*EXERCISE INPUT*:
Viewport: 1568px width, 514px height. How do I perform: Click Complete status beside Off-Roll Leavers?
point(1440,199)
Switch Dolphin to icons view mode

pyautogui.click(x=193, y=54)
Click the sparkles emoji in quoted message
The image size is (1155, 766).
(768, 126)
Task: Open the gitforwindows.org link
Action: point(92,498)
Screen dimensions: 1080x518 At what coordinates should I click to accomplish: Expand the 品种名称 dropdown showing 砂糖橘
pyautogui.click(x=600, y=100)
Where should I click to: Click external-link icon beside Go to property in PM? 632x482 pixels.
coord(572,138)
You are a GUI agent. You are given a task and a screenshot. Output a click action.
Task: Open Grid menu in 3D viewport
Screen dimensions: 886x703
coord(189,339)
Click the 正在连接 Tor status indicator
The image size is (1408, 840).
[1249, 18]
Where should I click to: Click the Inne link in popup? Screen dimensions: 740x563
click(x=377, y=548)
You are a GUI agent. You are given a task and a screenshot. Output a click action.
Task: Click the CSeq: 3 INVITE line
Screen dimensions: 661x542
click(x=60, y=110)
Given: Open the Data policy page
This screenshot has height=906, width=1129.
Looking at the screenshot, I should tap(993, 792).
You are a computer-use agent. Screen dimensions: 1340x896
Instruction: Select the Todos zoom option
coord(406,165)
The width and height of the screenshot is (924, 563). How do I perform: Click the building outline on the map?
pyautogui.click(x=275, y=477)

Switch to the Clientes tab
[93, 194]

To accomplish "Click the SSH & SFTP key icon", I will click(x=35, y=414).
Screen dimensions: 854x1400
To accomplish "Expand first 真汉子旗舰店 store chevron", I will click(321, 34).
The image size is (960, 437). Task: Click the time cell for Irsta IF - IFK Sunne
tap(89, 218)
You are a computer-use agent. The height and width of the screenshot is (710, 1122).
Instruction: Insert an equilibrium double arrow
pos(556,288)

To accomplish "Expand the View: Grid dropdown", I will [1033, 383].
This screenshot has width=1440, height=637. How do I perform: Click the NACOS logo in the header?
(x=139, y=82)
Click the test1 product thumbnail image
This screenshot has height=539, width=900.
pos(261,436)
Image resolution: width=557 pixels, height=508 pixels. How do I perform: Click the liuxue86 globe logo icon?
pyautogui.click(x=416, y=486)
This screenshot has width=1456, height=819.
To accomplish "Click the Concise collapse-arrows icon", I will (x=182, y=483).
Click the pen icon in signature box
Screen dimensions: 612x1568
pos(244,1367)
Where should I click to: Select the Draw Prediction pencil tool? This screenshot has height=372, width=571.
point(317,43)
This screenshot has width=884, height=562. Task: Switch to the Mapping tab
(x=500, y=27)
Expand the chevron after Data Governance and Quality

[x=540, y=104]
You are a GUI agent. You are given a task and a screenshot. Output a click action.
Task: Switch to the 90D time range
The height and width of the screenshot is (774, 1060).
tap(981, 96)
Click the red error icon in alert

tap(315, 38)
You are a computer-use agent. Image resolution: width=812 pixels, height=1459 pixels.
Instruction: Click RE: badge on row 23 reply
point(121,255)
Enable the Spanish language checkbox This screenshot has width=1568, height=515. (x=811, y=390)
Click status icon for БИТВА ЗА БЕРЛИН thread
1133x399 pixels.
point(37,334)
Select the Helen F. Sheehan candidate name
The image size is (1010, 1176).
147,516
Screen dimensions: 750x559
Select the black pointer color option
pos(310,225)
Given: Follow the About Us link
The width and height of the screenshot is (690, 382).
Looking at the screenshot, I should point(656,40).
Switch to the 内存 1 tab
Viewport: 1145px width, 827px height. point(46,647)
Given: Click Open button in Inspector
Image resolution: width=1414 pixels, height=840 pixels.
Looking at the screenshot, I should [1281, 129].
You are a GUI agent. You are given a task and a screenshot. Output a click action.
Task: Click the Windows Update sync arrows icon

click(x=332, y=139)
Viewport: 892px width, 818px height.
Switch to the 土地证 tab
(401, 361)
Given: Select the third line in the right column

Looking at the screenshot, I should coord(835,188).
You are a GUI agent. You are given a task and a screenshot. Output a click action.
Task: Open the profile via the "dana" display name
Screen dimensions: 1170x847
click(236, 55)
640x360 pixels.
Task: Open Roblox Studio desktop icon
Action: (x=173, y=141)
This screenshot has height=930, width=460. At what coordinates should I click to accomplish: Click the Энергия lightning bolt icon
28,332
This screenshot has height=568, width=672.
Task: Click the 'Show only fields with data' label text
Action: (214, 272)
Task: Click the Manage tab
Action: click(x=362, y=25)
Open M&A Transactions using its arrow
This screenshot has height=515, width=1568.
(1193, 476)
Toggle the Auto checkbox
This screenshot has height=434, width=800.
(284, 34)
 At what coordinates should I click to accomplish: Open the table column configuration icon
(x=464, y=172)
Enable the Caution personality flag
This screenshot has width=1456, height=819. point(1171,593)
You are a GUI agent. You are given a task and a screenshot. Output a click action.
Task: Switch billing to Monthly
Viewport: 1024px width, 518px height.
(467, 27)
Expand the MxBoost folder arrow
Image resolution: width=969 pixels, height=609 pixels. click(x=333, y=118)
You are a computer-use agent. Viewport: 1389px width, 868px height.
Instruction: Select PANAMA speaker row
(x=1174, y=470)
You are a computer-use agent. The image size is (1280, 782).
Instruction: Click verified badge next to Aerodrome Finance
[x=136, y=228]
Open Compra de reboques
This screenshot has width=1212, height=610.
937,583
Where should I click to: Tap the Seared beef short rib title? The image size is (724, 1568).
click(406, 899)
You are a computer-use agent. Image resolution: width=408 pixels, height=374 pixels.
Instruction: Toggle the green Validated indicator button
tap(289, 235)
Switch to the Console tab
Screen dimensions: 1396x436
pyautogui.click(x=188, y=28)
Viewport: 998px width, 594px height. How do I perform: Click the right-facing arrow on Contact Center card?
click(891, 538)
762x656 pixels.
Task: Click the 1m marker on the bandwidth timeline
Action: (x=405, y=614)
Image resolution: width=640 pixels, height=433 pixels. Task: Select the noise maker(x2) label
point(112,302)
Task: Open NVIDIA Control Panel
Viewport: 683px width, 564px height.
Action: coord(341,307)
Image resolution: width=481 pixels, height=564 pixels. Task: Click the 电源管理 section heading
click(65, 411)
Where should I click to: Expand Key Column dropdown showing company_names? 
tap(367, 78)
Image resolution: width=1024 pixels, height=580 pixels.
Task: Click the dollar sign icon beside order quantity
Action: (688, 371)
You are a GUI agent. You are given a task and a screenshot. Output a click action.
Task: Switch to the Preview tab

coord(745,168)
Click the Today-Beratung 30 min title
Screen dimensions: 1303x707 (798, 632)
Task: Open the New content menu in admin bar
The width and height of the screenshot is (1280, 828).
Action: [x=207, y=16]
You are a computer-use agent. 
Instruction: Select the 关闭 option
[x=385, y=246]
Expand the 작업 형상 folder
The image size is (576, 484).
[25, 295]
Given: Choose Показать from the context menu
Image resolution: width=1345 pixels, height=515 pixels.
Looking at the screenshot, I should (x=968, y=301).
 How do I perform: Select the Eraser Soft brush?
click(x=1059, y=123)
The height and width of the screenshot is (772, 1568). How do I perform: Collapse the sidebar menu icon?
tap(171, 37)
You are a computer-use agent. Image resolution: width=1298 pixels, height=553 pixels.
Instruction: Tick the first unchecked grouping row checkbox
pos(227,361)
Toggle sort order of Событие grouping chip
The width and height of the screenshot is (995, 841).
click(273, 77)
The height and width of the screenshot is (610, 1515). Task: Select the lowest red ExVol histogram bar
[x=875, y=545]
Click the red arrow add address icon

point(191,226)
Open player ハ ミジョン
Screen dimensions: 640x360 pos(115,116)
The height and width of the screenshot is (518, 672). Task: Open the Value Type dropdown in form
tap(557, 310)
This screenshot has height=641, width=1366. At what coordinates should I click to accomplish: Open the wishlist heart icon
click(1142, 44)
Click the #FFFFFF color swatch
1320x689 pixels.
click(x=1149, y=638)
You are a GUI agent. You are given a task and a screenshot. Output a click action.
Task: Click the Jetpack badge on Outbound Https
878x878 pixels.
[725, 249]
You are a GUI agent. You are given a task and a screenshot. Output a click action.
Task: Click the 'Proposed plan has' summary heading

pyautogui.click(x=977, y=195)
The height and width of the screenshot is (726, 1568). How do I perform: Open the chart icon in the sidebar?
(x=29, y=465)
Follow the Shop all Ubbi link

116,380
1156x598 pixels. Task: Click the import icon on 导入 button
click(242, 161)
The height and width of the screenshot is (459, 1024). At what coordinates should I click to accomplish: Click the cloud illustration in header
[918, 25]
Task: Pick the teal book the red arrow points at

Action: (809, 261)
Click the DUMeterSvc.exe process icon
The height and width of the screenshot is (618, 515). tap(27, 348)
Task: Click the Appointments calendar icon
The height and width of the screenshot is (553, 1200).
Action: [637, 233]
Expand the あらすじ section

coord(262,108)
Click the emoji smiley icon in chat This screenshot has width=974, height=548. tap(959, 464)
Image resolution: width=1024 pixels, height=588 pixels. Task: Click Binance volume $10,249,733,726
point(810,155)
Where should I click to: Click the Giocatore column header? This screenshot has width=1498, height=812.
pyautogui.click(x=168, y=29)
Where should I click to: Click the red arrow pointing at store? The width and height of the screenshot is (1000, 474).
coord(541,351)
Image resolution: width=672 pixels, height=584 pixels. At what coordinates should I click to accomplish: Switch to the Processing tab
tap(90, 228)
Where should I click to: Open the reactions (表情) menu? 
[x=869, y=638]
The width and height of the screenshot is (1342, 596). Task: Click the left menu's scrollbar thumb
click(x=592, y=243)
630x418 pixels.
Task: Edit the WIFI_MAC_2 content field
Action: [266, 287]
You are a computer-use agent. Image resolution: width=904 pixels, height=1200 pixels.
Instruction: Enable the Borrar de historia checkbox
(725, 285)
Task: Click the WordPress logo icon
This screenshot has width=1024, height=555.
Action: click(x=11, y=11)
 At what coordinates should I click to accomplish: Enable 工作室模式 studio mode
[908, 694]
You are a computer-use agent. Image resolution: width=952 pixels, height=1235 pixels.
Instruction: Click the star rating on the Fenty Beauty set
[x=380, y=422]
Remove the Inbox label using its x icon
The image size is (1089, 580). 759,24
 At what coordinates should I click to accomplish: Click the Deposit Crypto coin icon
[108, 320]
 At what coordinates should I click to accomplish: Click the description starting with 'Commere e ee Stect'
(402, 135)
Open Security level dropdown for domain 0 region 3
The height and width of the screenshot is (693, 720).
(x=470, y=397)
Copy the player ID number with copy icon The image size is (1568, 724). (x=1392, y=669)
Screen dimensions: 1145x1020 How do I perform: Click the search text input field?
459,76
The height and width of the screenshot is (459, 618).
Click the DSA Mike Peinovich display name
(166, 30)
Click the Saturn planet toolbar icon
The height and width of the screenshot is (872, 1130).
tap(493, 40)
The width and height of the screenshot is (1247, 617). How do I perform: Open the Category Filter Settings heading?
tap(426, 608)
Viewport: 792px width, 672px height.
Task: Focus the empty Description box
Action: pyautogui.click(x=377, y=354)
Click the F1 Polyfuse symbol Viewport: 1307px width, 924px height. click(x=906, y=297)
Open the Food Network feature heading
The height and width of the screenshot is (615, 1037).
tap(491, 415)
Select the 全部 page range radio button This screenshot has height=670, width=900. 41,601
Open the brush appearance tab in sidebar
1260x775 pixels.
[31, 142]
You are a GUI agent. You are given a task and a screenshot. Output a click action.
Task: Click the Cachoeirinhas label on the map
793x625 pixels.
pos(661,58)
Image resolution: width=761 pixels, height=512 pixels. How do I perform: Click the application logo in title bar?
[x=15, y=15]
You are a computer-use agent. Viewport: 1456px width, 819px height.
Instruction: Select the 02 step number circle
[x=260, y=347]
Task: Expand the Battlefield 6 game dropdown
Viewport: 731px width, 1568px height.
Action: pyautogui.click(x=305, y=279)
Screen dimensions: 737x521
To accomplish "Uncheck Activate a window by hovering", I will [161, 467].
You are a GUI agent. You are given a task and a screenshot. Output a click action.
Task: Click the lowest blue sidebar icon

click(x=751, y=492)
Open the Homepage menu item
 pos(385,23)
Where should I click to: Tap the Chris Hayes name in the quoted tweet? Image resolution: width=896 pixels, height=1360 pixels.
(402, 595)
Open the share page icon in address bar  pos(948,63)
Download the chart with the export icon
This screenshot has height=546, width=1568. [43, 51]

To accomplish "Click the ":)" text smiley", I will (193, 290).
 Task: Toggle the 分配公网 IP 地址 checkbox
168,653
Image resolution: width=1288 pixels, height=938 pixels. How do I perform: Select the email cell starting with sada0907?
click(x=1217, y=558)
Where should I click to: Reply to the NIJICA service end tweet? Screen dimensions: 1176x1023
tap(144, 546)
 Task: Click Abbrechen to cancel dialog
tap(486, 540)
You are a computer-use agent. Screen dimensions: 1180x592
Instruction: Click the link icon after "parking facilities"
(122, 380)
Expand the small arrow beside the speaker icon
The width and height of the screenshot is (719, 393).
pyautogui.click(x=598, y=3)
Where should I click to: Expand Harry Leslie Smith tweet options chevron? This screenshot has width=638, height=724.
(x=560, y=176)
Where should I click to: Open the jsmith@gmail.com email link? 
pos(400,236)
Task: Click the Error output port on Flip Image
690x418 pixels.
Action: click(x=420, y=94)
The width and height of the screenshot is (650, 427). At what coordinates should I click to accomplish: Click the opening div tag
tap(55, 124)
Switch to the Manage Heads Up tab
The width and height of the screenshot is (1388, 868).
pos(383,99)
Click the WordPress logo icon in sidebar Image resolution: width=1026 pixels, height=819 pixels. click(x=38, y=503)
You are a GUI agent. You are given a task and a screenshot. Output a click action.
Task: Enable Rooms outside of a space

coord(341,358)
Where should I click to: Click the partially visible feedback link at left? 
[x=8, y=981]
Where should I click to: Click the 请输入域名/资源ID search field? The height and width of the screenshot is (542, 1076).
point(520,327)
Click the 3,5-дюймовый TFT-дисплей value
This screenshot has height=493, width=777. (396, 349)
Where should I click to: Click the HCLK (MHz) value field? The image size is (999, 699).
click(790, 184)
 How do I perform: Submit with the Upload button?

*TO DO*: What is needed is each line of the entries that contains the word "Grid".

*WORKED SOLUTION*:
Task: Open Grid menu in 3D viewport
To accomplish "Expand the View: Grid dropdown", I will [1033, 383].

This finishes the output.